_What you are asked to do:_
Without pictures, return the lines from the one containing "Given: Click the back arrow in the header" through the last line of the data below, exactly.

● ● ● ● ●

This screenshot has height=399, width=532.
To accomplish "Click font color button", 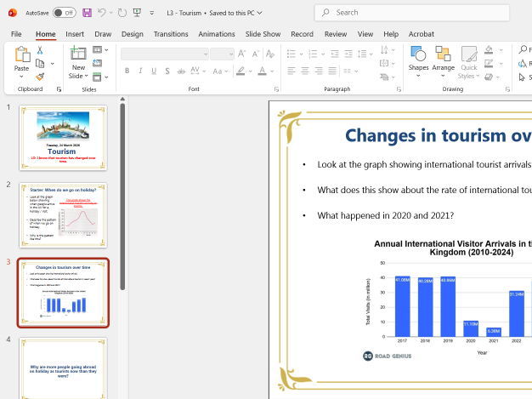I will pyautogui.click(x=263, y=71).
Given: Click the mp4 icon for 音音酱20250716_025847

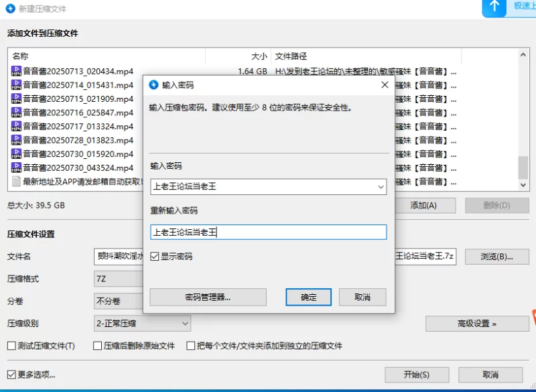Looking at the screenshot, I should pyautogui.click(x=16, y=113).
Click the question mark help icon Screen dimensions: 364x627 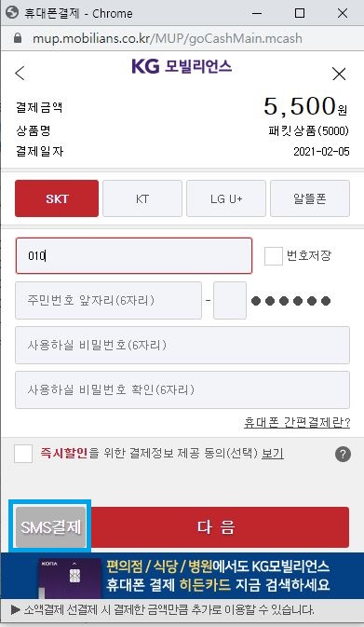tap(343, 455)
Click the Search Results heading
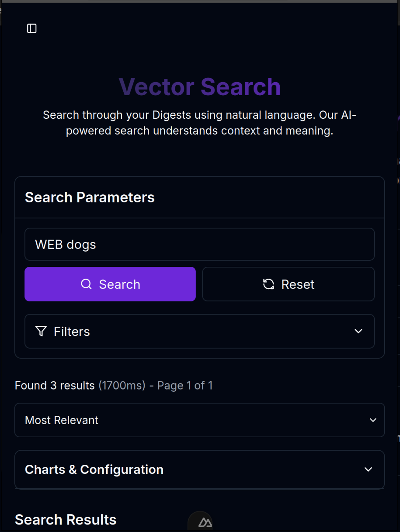The image size is (400, 532). click(66, 520)
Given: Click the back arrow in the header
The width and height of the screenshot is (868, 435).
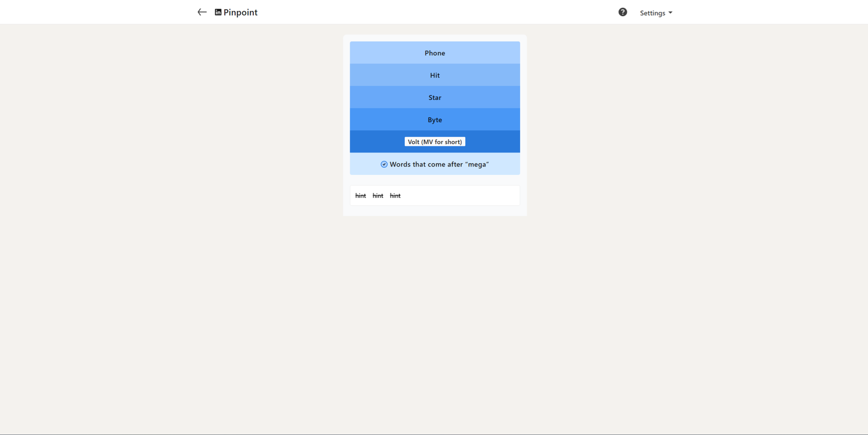Looking at the screenshot, I should coord(202,12).
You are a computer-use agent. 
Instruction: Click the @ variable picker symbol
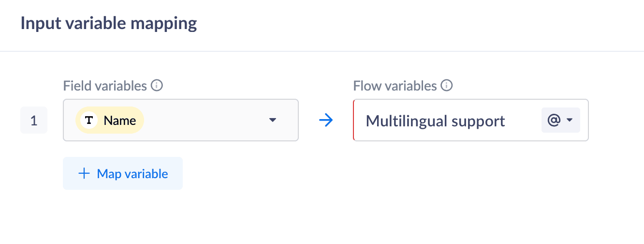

● ● ● ● ●

_Exercise output:_
Given: Click the back arrow in the header
The width and height of the screenshot is (868, 435).
Looking at the screenshot, I should coord(202,12).
You are a computer-use agent. 
Instruction: Click the @ variable picker symbol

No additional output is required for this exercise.